======== Task inputs

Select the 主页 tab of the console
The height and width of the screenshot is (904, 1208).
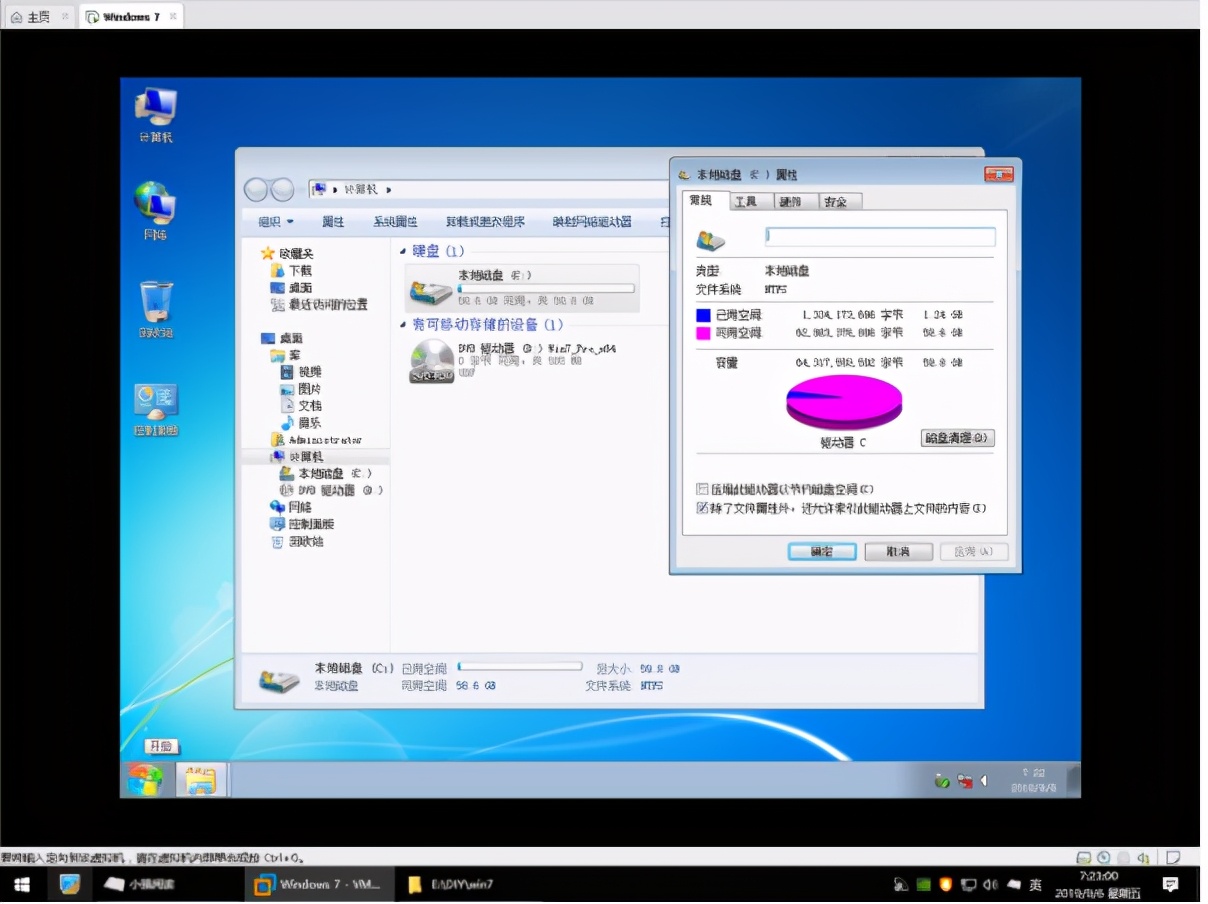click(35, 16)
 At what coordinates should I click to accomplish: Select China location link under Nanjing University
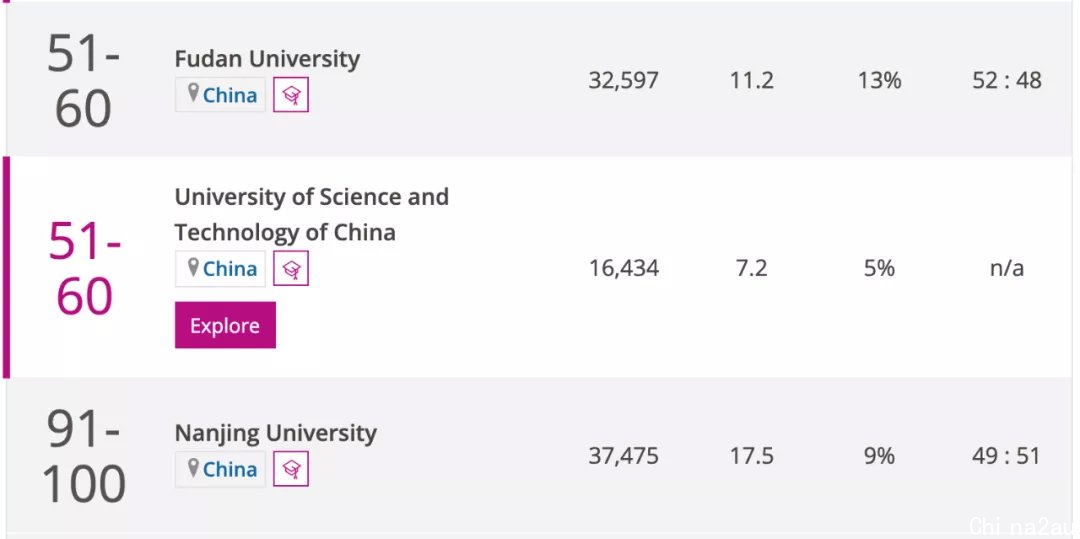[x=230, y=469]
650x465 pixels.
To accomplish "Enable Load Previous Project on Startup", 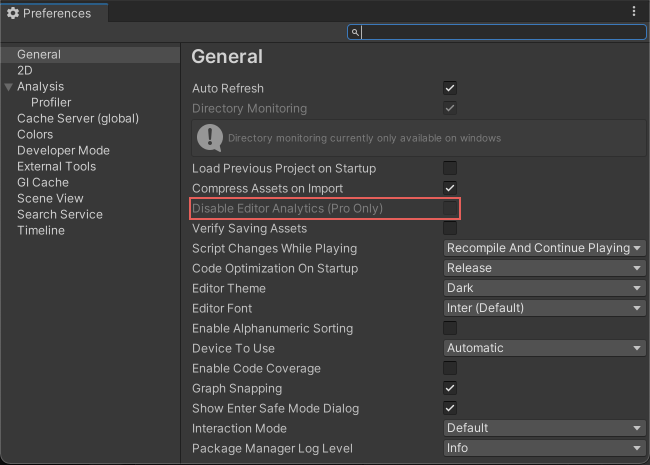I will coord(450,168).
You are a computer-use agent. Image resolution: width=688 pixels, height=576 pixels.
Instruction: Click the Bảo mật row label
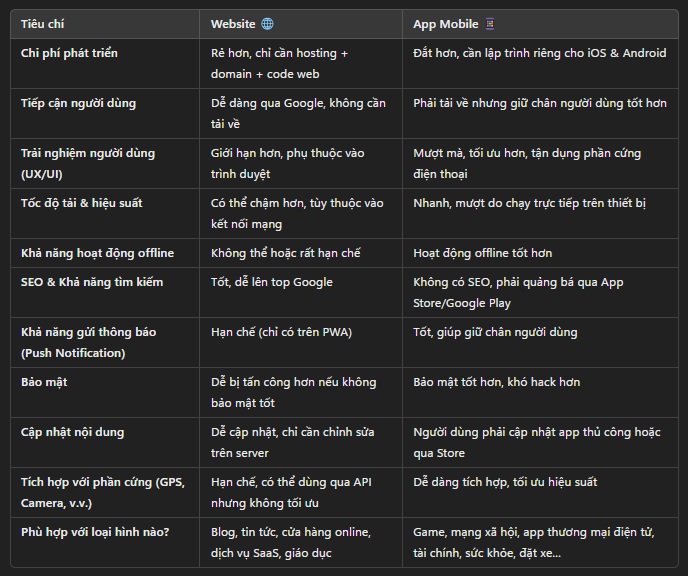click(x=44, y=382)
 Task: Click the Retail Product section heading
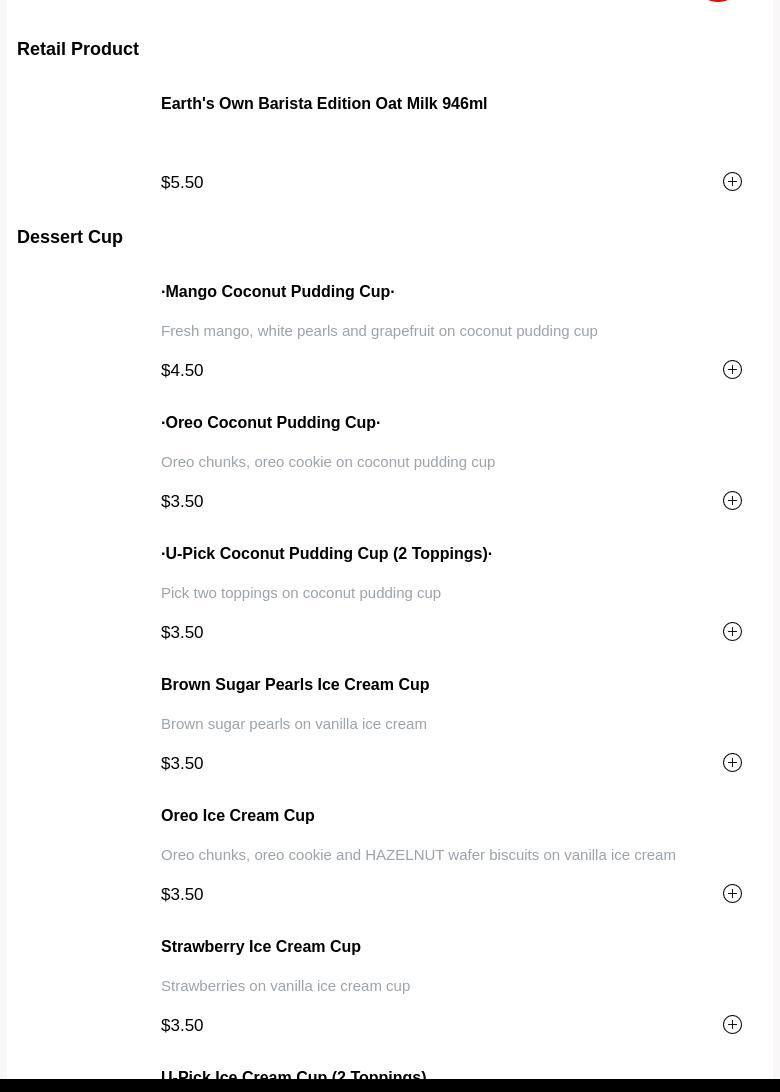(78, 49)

================
======== Task inputs

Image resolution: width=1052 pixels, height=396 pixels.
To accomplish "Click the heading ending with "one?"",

================

Looking at the material above, count the lines containing the string "resolution" and reply with the count alone.

2